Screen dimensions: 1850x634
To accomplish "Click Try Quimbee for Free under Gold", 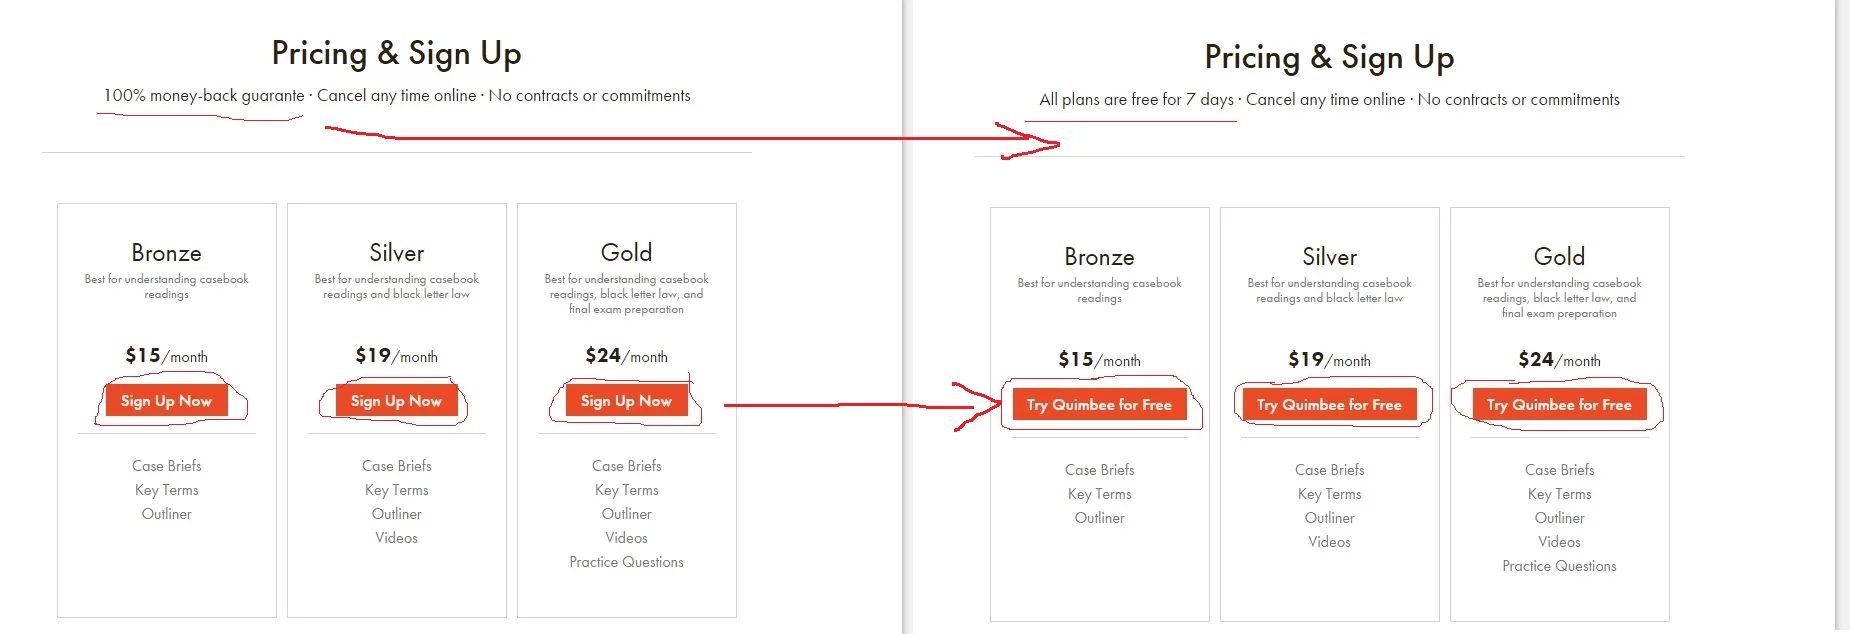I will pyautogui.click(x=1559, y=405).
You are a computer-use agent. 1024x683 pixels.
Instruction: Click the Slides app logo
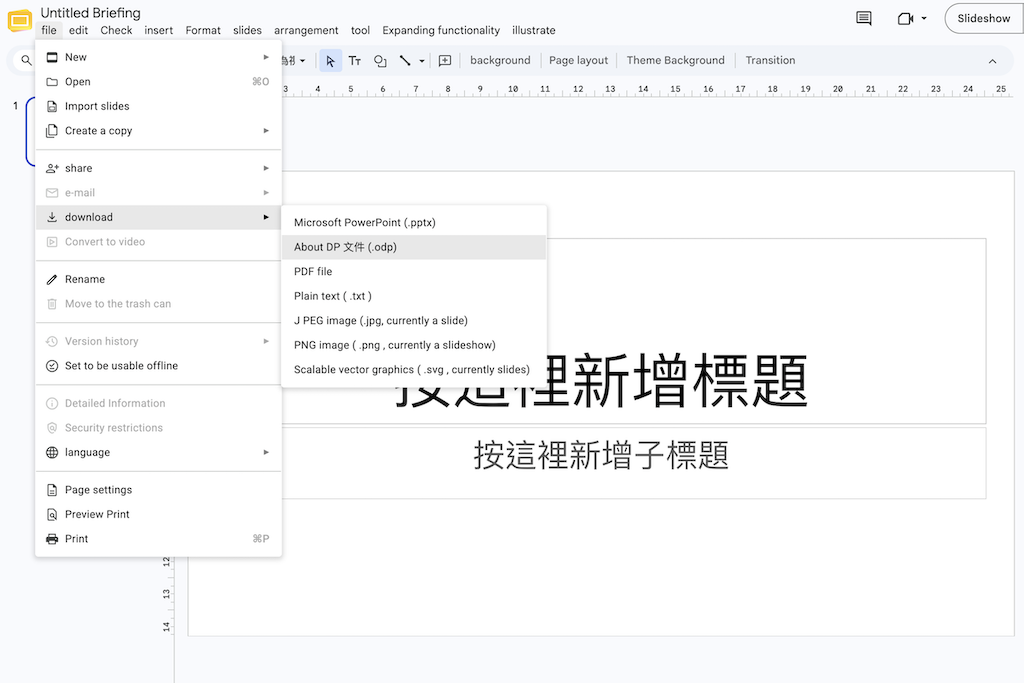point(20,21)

┄┄┄┄┄┄┄┄┄┄┄┄┄┄┄┄┄┄┄┄

§ **Directions for this task**:
Skip the pictures. Please copy exactly the lines from the one with "You are a computer-use" through the final line of the material above, both ends included.

§ **Solution to this problem**:
You are a computer-use agent. 1024x683 pixels.
Instruction: Click the Slides app logo
point(20,21)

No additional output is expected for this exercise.